Silvio Berlusconi resigned as Italian prime minister on Nov. 12, paving the way for former European Union Competition Commissioner Mario Monti to form a new government. Lucas Papademos, a former vice president of the European Central Bank, was sworn in as prime minister of a Greek unity government on Nov. 11. Confidence among U.S. consumers rose more than projected this month, according to data released Nov. 11.
“The won will recover recent losses on Italy’s debt as a new government helps ease uncertainties,” said Byeon Ji Young, a Seoul-based currency analyst at Woori Futures Co. “The better-than-expected U.S. data will also support the currency as it alleviates economic downturn concerns.”
The won closed 0.3 percent stronger at 1,123.25 per dollar, after sliding 1.4 percent last week, according to data compiled by Bloomberg. The Kospi Index of shares jumped 2.1 percent.
The Thomson Reuters/University of Michigan preliminary index of consumer sentiment climbed to 64.2 this month, the highest since June, from 60.9 in October. The median estimate of economists surveyed by Bloomberg News forecast a reading of 61.5.
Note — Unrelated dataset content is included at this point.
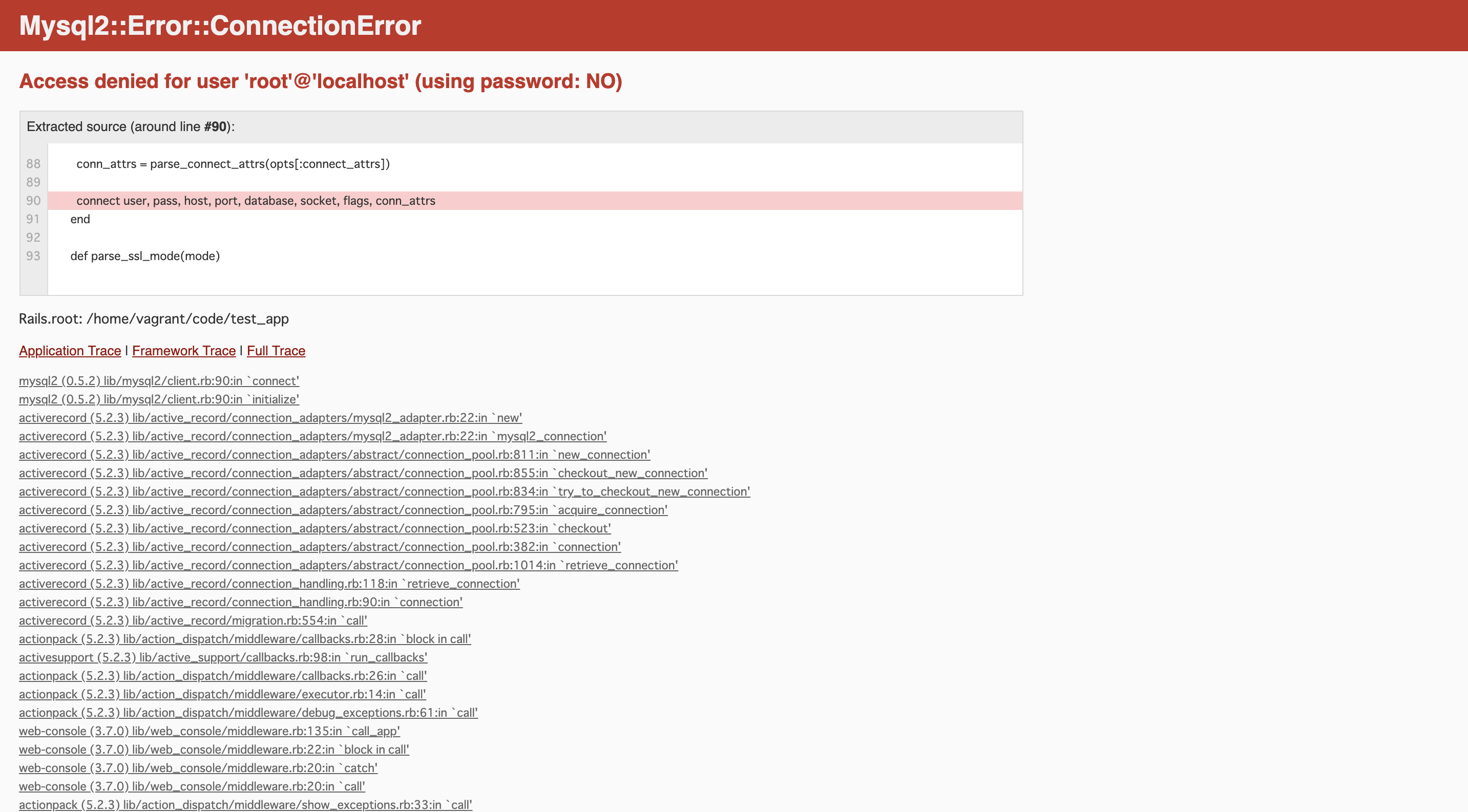This screenshot has width=1468, height=812.
Task: Open connection_pool.rb:1014 `retrieve_connection' frame
Action: (x=348, y=565)
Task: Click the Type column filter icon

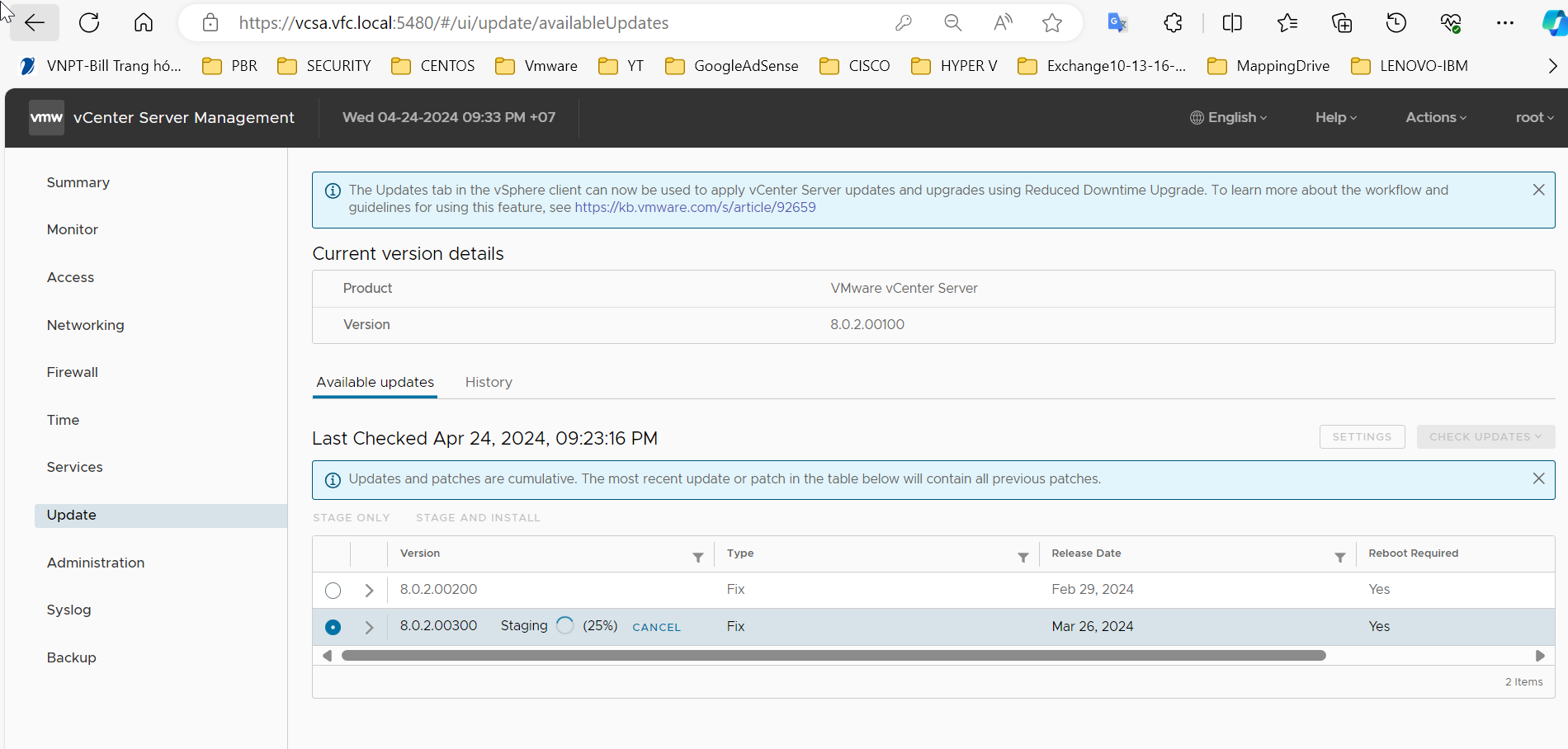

The Bank of Korea left its benchmark interest rate unchanged at 3.25 percent for a fifth month at its meeting last week. Governor Kim Choong Soo said there was no talk of lowering borrowing costs at the policy meeting and the decision was unanimous.
South Korea’s benchmark three-year bonds fell for a second day. The yield on the 3.5 percent debt due June 2014 climbed two basis points, or 0.02 percentage point, to 3.40 percent, Korea Exchange Inc. prices show. The yield reached a two-month low of 3.34 percent on Nov. 10.